O que antes parecia ficção científica está virando realidade diante dos nossos olhos — ou melhor, longe deles. Uma nova onda de robôs humanoides está se espalhando em ritmo acelerado por fábricas, hospitais e centros logísticos. A tecnologia avança, os custos caem e o impacto no mercado de trabalho será massivo.

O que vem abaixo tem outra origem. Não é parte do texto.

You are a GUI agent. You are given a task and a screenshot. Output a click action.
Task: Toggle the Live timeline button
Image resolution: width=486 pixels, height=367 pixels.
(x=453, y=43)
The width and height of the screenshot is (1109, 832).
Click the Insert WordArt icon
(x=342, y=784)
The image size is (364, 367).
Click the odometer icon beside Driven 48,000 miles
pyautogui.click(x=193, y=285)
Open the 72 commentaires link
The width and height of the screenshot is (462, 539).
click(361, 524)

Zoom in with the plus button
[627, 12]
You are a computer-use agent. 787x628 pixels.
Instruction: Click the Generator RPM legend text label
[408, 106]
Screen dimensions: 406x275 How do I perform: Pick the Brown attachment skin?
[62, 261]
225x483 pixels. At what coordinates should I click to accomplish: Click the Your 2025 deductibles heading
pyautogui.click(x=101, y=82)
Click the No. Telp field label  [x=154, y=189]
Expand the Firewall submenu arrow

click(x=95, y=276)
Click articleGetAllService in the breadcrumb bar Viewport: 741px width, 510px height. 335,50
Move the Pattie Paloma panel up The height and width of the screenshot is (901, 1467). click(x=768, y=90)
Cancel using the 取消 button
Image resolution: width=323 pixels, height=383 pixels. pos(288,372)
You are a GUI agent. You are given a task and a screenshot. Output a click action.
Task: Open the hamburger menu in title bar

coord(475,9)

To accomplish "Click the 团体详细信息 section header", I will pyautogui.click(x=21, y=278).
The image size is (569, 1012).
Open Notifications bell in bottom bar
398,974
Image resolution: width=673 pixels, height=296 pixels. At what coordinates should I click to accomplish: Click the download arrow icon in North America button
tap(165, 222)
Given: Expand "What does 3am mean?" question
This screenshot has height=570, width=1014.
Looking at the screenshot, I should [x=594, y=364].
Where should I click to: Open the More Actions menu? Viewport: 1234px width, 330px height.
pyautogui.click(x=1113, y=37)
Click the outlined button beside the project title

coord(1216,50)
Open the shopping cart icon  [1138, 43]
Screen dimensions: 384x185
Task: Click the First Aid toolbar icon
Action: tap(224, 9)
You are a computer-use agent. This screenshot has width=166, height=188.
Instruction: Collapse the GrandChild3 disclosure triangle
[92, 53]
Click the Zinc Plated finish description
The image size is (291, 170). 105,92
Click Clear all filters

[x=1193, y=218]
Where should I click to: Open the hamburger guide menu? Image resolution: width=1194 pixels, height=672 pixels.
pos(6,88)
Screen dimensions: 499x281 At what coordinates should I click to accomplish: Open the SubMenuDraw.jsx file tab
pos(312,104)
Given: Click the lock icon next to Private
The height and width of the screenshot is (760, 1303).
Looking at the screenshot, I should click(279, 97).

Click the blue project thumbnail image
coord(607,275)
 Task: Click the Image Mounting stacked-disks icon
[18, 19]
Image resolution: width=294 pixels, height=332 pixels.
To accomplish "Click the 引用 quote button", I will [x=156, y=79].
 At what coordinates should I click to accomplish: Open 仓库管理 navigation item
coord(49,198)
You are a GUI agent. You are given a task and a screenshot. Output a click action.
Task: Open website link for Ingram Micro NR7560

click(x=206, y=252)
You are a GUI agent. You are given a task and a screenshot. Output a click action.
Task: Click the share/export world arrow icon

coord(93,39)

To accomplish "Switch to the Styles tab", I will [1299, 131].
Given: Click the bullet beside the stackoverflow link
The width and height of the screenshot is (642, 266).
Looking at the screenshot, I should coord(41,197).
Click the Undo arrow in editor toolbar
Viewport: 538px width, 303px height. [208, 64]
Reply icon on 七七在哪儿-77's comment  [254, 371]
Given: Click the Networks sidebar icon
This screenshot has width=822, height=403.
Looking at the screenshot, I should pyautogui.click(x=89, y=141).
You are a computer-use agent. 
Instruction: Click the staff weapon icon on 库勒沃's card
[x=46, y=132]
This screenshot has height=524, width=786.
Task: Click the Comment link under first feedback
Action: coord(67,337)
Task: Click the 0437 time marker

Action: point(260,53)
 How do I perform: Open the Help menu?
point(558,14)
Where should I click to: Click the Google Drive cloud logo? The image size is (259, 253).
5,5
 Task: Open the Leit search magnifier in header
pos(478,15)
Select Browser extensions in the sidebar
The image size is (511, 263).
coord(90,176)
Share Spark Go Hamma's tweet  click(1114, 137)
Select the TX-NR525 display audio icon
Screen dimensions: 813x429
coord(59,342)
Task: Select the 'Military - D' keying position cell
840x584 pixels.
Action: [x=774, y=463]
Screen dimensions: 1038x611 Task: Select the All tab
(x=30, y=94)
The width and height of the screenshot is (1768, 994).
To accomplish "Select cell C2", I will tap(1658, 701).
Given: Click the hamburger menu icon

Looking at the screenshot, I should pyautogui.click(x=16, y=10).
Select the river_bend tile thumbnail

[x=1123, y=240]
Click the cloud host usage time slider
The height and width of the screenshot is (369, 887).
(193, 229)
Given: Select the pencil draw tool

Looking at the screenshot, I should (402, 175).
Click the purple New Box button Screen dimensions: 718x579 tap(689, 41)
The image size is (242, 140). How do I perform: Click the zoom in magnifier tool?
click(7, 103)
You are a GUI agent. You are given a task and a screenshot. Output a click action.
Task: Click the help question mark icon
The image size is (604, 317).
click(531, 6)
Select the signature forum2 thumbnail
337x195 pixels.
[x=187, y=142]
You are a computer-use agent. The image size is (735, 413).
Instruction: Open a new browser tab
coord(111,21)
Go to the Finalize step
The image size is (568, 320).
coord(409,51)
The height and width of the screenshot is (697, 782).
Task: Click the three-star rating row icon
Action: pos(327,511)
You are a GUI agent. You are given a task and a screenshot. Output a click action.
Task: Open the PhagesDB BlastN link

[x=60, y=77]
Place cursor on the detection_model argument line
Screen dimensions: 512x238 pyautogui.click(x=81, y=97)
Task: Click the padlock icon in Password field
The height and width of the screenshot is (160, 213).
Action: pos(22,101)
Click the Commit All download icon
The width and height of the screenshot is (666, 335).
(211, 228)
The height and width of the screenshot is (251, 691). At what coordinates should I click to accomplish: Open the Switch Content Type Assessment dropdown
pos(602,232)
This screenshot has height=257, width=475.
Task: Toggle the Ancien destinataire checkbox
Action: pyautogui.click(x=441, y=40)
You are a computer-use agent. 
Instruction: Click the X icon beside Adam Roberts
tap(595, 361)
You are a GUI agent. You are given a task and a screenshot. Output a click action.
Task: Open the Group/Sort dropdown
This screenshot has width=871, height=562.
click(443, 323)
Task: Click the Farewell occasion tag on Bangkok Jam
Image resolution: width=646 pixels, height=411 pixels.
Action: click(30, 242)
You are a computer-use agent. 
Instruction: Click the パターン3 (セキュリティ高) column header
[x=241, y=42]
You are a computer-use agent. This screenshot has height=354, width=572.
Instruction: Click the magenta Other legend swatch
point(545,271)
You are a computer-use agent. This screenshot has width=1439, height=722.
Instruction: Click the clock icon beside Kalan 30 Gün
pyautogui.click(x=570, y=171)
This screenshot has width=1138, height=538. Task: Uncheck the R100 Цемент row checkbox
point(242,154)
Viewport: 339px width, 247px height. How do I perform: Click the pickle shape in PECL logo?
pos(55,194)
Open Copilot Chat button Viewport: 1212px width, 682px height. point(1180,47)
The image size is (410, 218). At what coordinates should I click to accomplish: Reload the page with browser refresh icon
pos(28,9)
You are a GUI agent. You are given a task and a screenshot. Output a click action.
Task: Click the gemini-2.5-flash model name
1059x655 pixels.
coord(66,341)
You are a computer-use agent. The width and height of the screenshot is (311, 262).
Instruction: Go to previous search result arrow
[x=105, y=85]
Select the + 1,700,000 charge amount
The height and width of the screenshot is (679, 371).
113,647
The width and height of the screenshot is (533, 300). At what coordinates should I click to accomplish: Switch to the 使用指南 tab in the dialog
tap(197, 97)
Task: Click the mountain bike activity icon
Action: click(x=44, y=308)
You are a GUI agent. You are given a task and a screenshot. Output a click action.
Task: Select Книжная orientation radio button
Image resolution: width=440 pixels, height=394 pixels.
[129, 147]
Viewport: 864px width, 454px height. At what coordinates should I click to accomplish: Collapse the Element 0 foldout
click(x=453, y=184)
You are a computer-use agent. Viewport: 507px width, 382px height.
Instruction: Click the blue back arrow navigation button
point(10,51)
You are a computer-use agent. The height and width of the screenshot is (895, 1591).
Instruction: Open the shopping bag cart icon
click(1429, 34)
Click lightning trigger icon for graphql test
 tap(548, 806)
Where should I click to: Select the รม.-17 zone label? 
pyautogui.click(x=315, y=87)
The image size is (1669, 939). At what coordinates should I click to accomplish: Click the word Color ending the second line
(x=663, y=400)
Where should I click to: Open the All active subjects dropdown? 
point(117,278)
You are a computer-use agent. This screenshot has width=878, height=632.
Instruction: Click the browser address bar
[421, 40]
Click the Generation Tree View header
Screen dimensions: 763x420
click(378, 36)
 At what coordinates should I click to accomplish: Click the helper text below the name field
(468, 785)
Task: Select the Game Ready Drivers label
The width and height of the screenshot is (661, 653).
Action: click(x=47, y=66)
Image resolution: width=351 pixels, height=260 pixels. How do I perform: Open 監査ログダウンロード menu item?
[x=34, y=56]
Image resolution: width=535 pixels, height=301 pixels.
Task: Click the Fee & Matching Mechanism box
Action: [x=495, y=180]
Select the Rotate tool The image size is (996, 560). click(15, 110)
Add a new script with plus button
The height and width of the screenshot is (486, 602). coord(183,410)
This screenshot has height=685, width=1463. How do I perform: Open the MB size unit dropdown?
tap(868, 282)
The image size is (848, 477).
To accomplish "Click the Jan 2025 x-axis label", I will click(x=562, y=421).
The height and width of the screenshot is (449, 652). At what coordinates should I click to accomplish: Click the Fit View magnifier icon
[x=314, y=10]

A pergunta já não é “se” vai acontecer, mas “quando e como” vai nos afetar.
Robôs humanoides: da indústria para o dia a dia
Com braços, pernas e sensores cada vez mais avançados, os robôs humanoides deixaram de ser curiosidades tecnológicas para se tornarem soluções práticas diante da escassez de mão de obra e do envelhecimento populacional. Já atuam em fábricas de grandes empresas como Tesla e BMW, e estão começando a ocupar funções em logística, saúde e cuidado de idosos.
Segundo dados do banco UBS, entre 2025 e 2027 esses robôs dominarão o setor industrial; de 2028 a 2030, migrarão para serviços e cuidados médicos; e por volta de 2035, estarão presentes também nos lares. O “momento carro elétrico” — em que a adoção massiva se torna economicamente viável — ainda não chegou, mas está se aproximando. Em 2023, um robô custava até 250 mil dólares. Hoje, já há modelos por 30 mil, e as projeções para 2035 indicam preços em torno de 13 mil dólares.

Uma corrida global com liderança asiática
O país que lidera essa transformação é, sem dúvida, a China. Ela controla quase metade da produção global de robôs humanoides e mais de 60% da cadeia de suprimentos. Empresas como Unitree, AgiBot e Engine AI impulsionam o desenvolvimento tecnológico dentro do país.
Os Estados Unidos seguem com forte foco em inteligência artificial, com nomes como Tesla e Boston Dynamics, mas ainda dependem de componentes chineses. A Coreia do Sul aposta em grandes alianças industriais, enquanto o Japão, com décadas de experiência em robótica voltada ao bem-estar social, avança em soluções para o envelhecimento. A Europa, mais lenta, tenta reagir por meio de investimentos públicos e parcerias privadas.
O impacto invisível (e inevitável) no trabalho
O entusiasmo tecnológico vem acompanhado de incertezas. Segundo a consultoria McKinsey, até 375 milhões de pessoas podem precisar mudar de profissão até 2030. Só na indústria, cerca de 20 milhões de empregos podem desaparecer. O Fórum Econômico Mundial projeta um saldo levemente positivo: 85 milhões de postos serão eliminados, mas 97 milhões devem surgir, ligados à robótica e serviços digitais.
A tecnologia ainda enfrenta desafios — principalmente nos sistemas de movimento e coordenação dos robôs —, e a inteligência artificial que os comanda está longe da perfeição. Mas a direção está definida. Estamos diante de uma transformação global, profunda e irreversível. E ela já começou.